Sunday, February 6, 2011

The New Brogue

Of all the shoes I own (and I own a lot!) my favorite are what we Europeans call the Brogue shoe (in America they are called wingtips).

This style of low-heeled shoe (sometimes a boot) have leather uppers (see chart below) with decorative perforations called  "brogueing” and serration.  To my mind they are the most versatile shoes ever made.
With a suit they complete the outfit in a sophisticated elegant way.
With denim they evoke a sense of 1950’s coolness and with shorts and no socks (or loafer socks) they transform the outfit into “casual comfort”, a look you can take from poolside to cocktails…

This type of shoe first appeared in Scotland and Ireland. The perforations were designed to allow water to drain from them after crossing streams or bogs.  (Personally, I hate wet socks so I would have had to find a way around those bodies of water.  

I have amassed quite a collection of these shoes in different styles and colors (there are multiple variations to the brogueing- I won’t bore you with the details...if you are interested you should email me for more specifics).

**REQUIREMENTS:**
1. Summarize the post on brogue shoes in two sentences.
2. Answer these questions using the post on brogue shoes:
(a) What are brogue shoes called in America?
(b) Where did this type of shoe first appear?
(c) What name is given to the decorative perforations?
3. Retype everything in the post on brogue shoes from "With denim they" down to "for more specifics).".

**PROVIDED MATERIAL:**

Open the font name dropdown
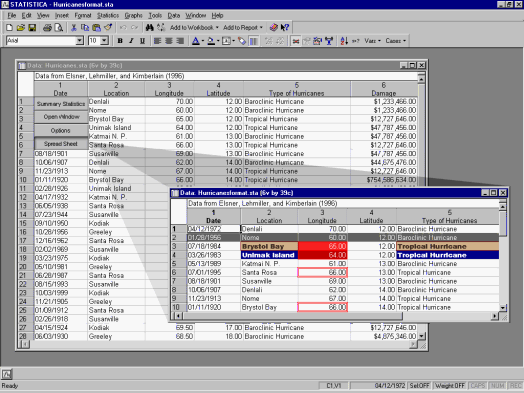 80,41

**FINAL ANSWERS:**
1. The writer's favorite shoes are brogues, known in America as wingtips: low-heeled shoes with leather uppers and decorative perforations and serration, which the writer considers the most versatile shoes ever made. The style first appeared in Scotland and Ireland, where the perforations let water drain out after crossing streams or bogs, and the writer has collected them in different styles and colors.

2.
(a) Wingtips.
(b) Scotland and Ireland.
(c) "Brogueing."

3.
With denim they evoke a sense of 1950’s coolness and with shorts and no socks (or loafer socks) they transform the outfit into “casual comfort”, a look you can take from poolside to cocktails…

This type of shoe first appeared in Scotland and Ireland. The perforations were designed to allow water to drain from them after crossing streams or bogs.  (Personally, I hate wet socks so I would have had to find a way around those bodies of water.  

I have amassed quite a collection of these shoes in different styles and colors (there are multiple variations to the brogueing- I won’t bore you with the details...if you are interested you should email me for more specifics).